While the two dissenting Justices found the laws unwise, they favored "judicial restraint" - deference to legislatures. Fortunately, the other seven Justices found that the proscriptive laws intruded upon the right of marital privacy.
Dr. Larch would applaud
Privately, he set down the origins of St. Cloud's. For decades and decades, he chronicled its commerce and failings; the lives of those who passed through and those who seemed incapable of moving on.
And as an historian, Dr. Larch would have marveled at the documents the Justices felt the need to summon and invoke so as to justify their finding of a right to privacy in "the penumbra of specific guarantees of the Constitution's Bills of Rights."

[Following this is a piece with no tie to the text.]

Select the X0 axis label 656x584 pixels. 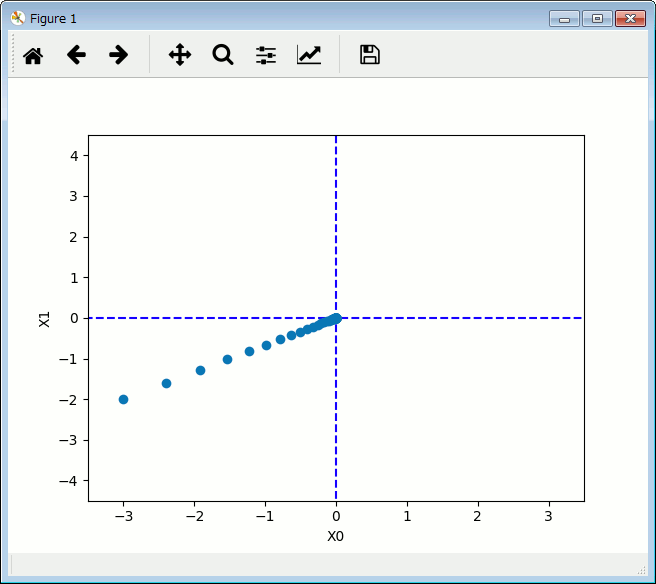pyautogui.click(x=336, y=536)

The writings of James Madison and other "Framers" were cited, along with dozens and dozens of cases, to underpin the finding that Connecticut's anti-contraception laws violated the Constitution's Due Process and Equal Protection guarantees.

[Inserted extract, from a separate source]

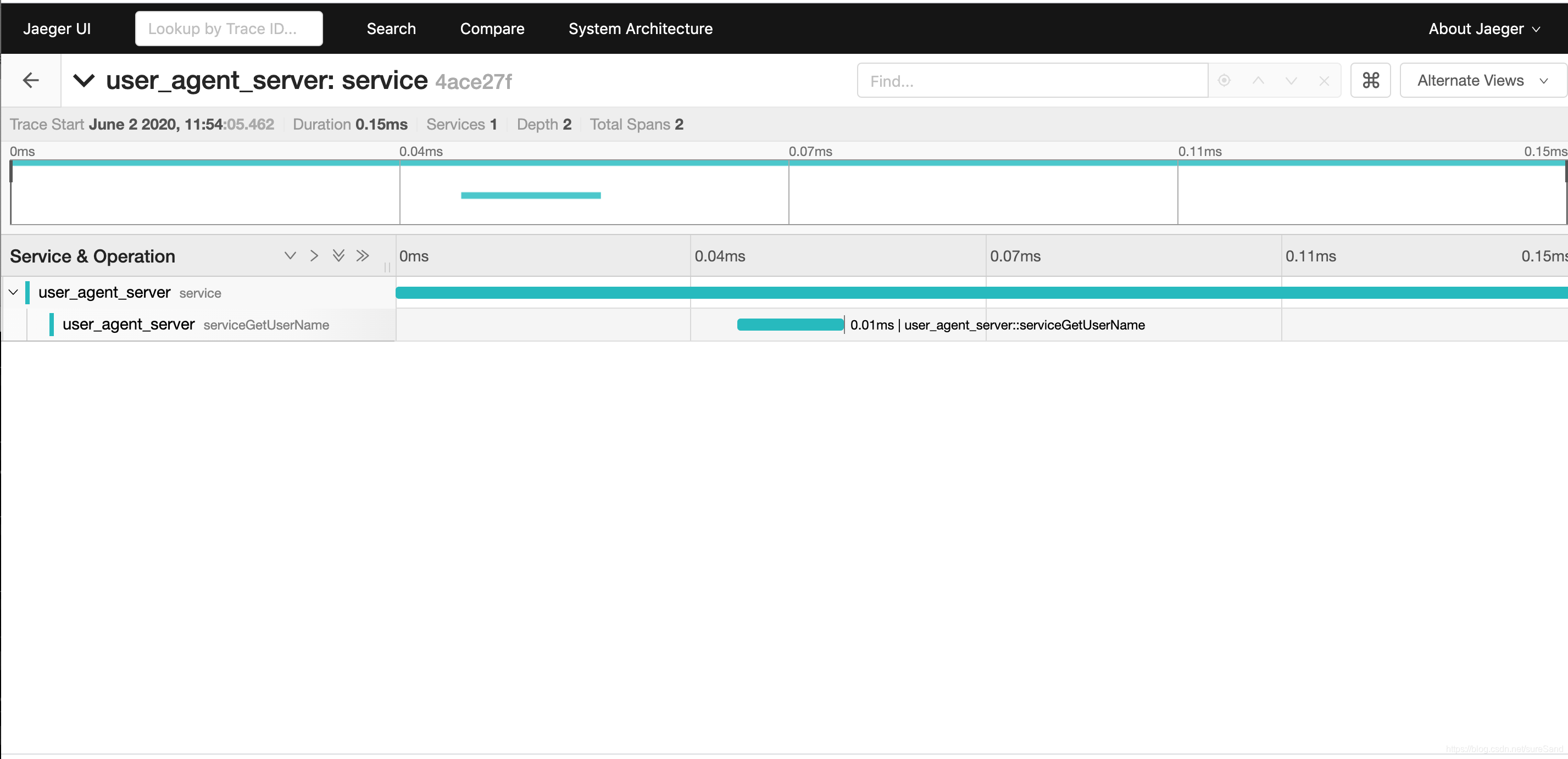Click the Jaeger UI logo/home link

(57, 27)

For good measure, the seven Justices held that the First Amendment's right to freedom of speech had also been violated. They ruled that the First Amendment's safeguards include "not only the right to utter or to print, but the right to distribute, the right to receive, the right to read, along with the freedom of inquiry, the freedom of thought, and the freedom to teach."
Those First Amendment rights were asserted on behalf of Estelle Griswold, the Executive Director of the Planned Parenthood League of Connecticut and her co-defendant (and co-appellant) C. Lee Buxton, an eminent obstetrician-gynecologist and the Medical Director for the League at its center in New Haven. They had been arrested, prosecuted, and convicted of "aiding and abetting" married women who wanted to learn about and access medically-approved, safe, contraception.
2015: For those birthing presidential campaigns and those conceiving runs for legislative power and those lusting for criminal court judgeships, The Cider House Rules and Griswold v. Connecticut should be required reading.
In addition to being absorbing and moving, John Irving's accounts of 20th century plights tell us a lot about facts-of-life predicaments that are still with us. Irving has a nurse at St. Cloud's declare that making abortion illegal is "a sanctimonious form of violence against women." The Griswold decision should provide cautionary counsel to those with righteous delusions and moral hatreds.
For presidential hopefuls, the next 17 months will be pregnant with pop quizzes. Beginning next year, there will be highly-scrutinized thesis deliveries and dissertation defenses. Time for note-taking - there will be a final exam come November 2016.